Female prisoners, traditionally less litigious and outspoken,
have contested the role of male officers to a lesser extent.
Corrections officers of both sexes also have sued in several
cases with some success to contest sexually discriminatory
hiring practices and restrictions imposed by prison
administrators. In Torres v. Wisconsin Department of
Health and Social Services, the Seventh Circuit
permitted the superintendent of a women's prison in Wisconsin to
restrict male correctional officers from working in the housing
units, because, considering the women's histories of physical
and sexual abuse, rehabilitation could not be achieved with male
officers in the units. The Seventh Circuit found that, "given
the very special responsibilities of these [male correctional
officers] and the obvious lack of guideposts for them to
follow," a certain measure of discretion in restricting their
employment was permissible.
(27)
In
addition, in a suit in Georgia alleging sexual misconduct in
women's prisons, lawyers negotiated a consent decree that
prohibited male officers from working in the housing units.

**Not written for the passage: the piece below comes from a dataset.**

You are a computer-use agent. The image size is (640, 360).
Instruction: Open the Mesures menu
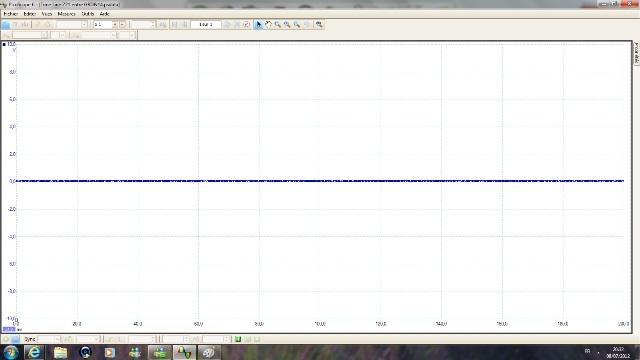(x=67, y=14)
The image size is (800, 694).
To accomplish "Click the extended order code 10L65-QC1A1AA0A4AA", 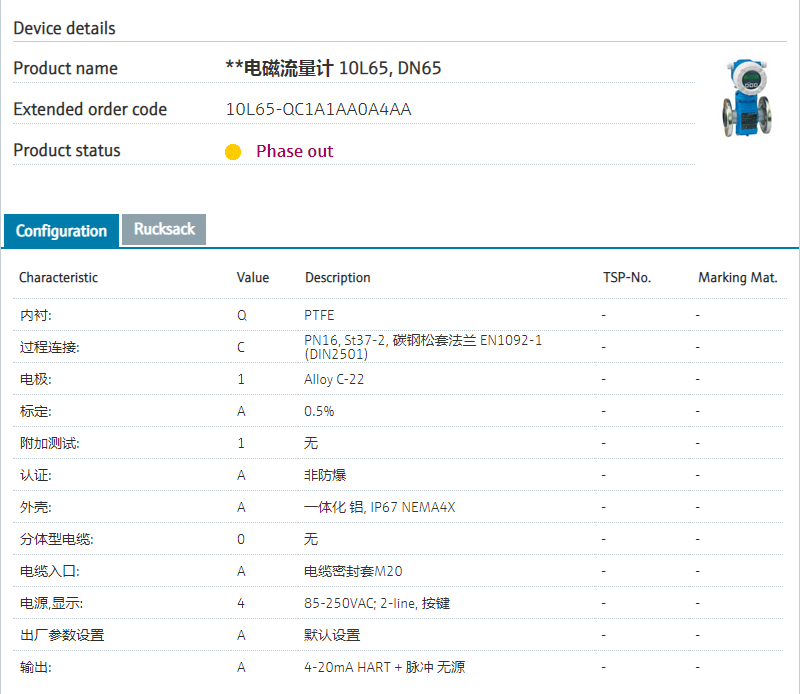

However, rather than adhering to this limited restriction, in
March 1996 the Georgia Department of Corrections commissioner,
Wayne Garner, began transferring male officers out of one
women's prison altogether. He planned to continue transferring
staff--and to implement similar transfers at Georgia's other two
women's prisons--until no male staff was in a contact position
with women prisoners. The new policy was challenged immediately
by the Georgia State Employees Union on anti-discrimination
grounds. In late August 1996, after the Georgia Equal Employment
Opportunity Commission initiated an investigation into the
transfers, the Georgia Department of Corrections ended the
policy and returned all the transferred guards back to their
original facilities.
While, as
noted below, Human Rights Watch does not as a matter of policy
oppose the presence of male officers in female prisons per
se, we agree in principle with the notion that some
restrictions should be placed on the role of the male officers
within women's prisons, particularly in light of evidence that
incarcerated women in the United States and elsewhere have been
raped and sexually assaulted by male employees.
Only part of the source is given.